Neonatal hyperbilirubinemia and the role of unbound bilirubin.

BACKGROUND: Neonatal jaundice occurs in more than 80% of newborn infants. Although mild jaundice is physiologic and possibly neuroprotective, severe hyperbilirubinemia can lead to neurologic dysfunction and death. Hyperbilirubinemia is due to an imbalance between bilirubin production and the developing excretory capacity in the first days of life. Management utilizes total serum bilirubin (TSB) levels, although recent advances suggest a role for unbound bilirubin.

GOALS: The goal of this review is to examine bilirubin biology, toxicology, and clinical effects, discuss preventive and therapeutic measures, describe neurodevelopmental consequences, and propose that, with the advent of new technology, unbound bilirubin is the optimal measurement for the management.

METHODS: Comprehensive review on neonatal hyperbilirubinemia.

RESULTS: Neonatal hyperbilirubinemia can be prevented by tin mesoporphyrin to limit heme oxygenase activity, a key enzyme in bilirubin production, or restricting bilirubin's absorption from the gastrointestinal tract. Treatment modalities include removing bilirubin from the body by exchange transfusion, binding to immunoglobulin, or converting it to a water-soluble isomer with phototherapy. While these approaches have evolved during the past decades, the diagnosis, intervention indications, and prognosis have consistently relied on TSB concentration despite its poor ability to predict an outcome.

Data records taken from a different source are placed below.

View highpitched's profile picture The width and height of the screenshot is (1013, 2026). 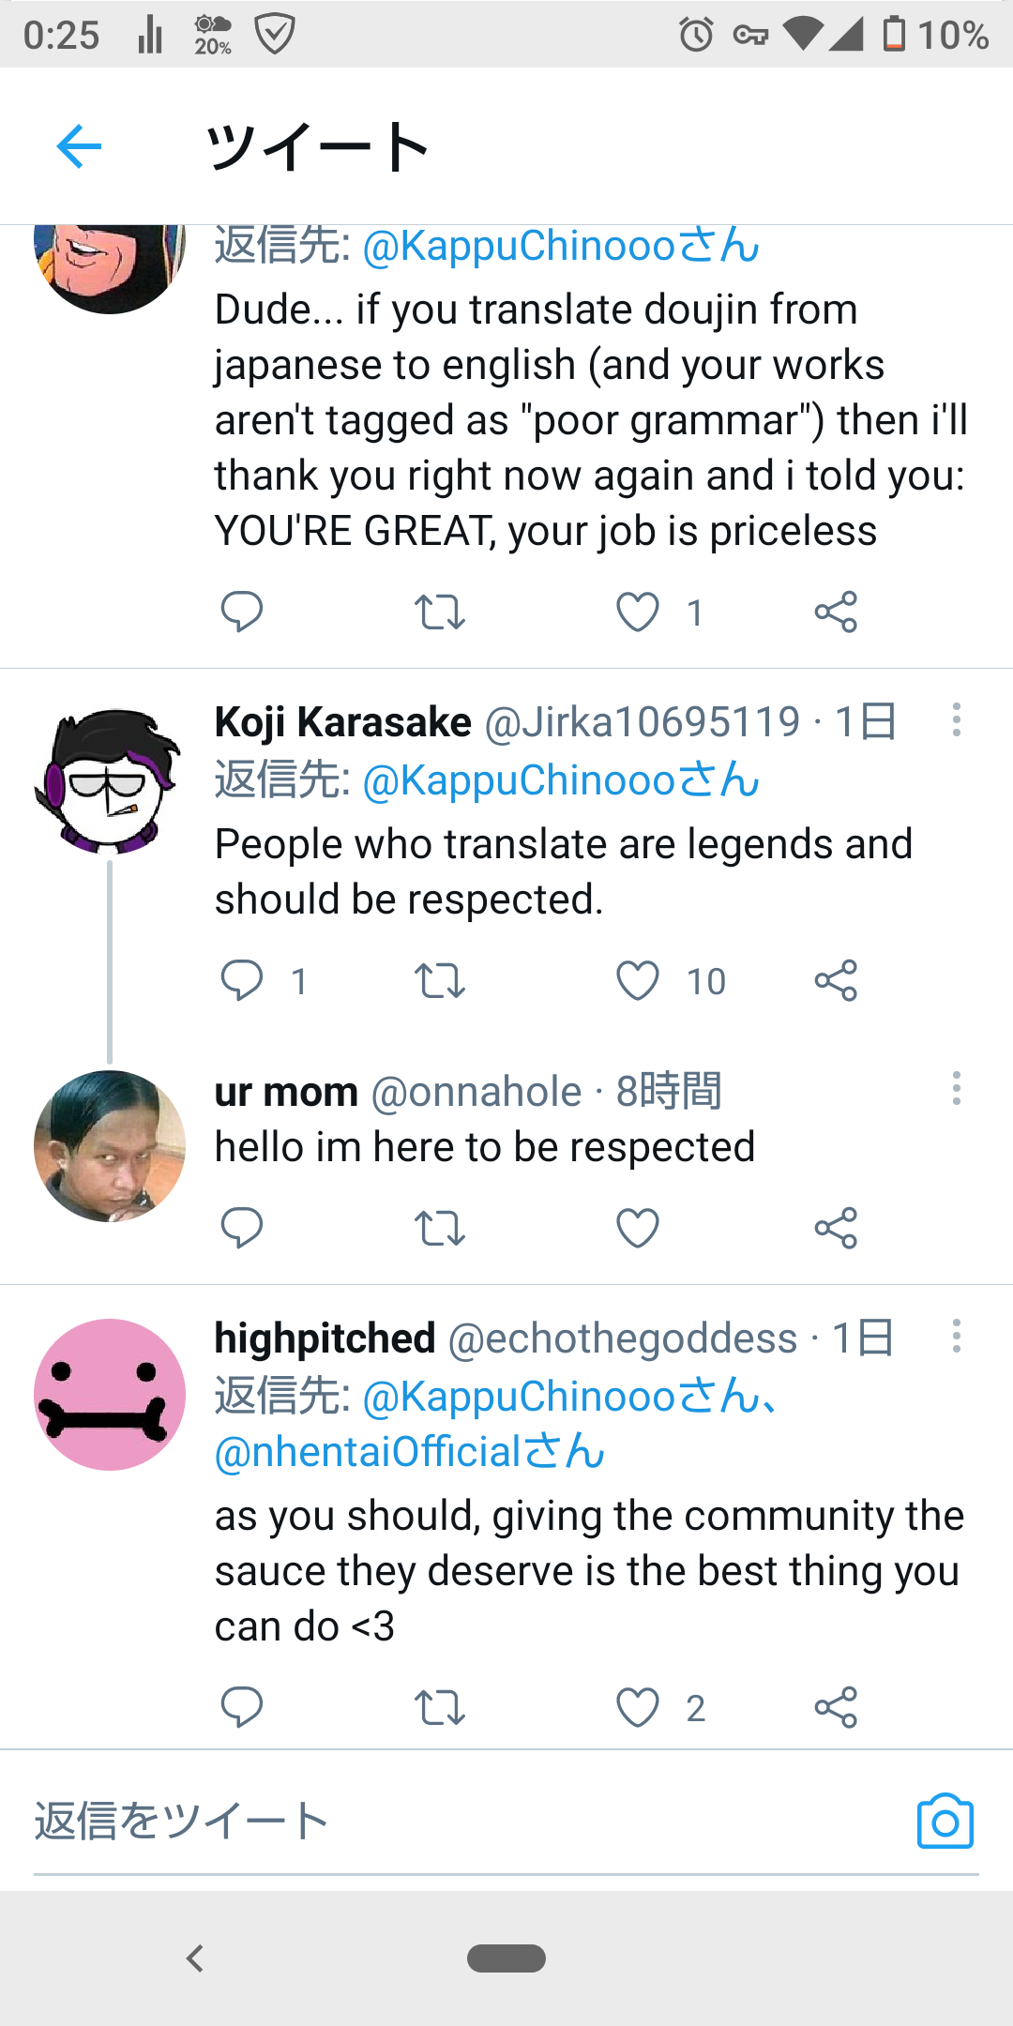(x=110, y=1395)
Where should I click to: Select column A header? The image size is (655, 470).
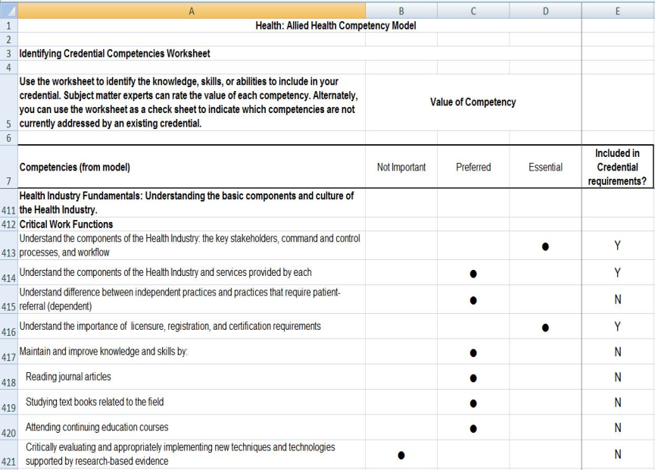(189, 11)
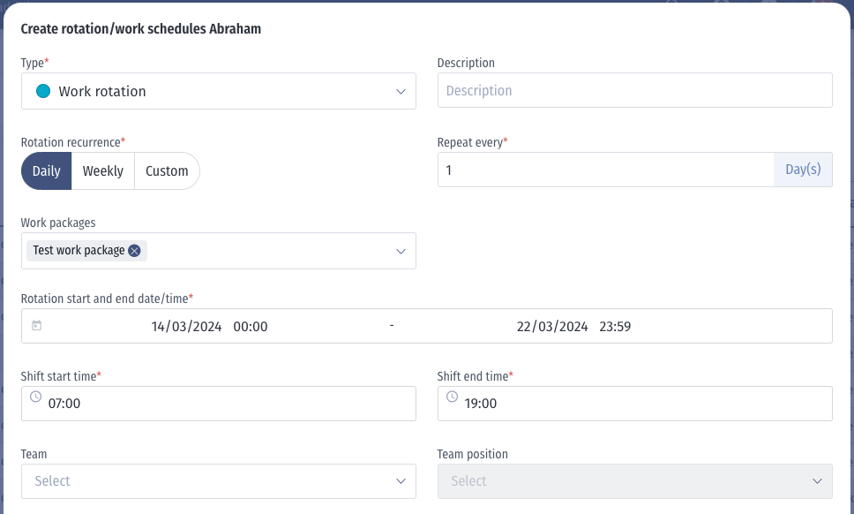Viewport: 854px width, 514px height.
Task: Click the clock icon in Shift end time
Action: (x=452, y=397)
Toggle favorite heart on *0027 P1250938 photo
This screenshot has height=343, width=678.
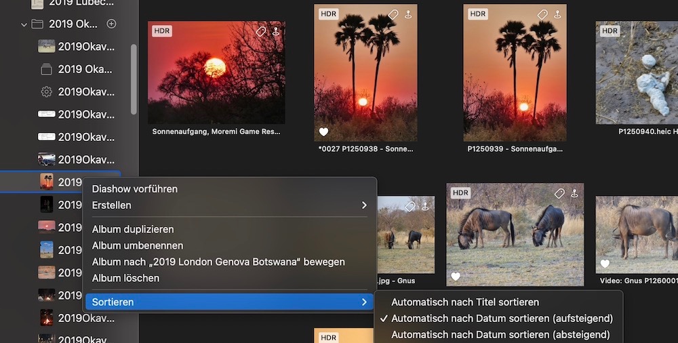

CONCLUSIONS: Total serum bilirubin is inadequate to optimize care of the term and preterm infant with hyperbilirubinemia. A rapid, accurate, and more effective indicator of bilirubin neurotoxicity is needed to manage jaundiced infants and for the universal screening of newborn infants. Future measurements of free bilirubin unattached to albumin will improve the management of neonatal hyperbilirubinemia.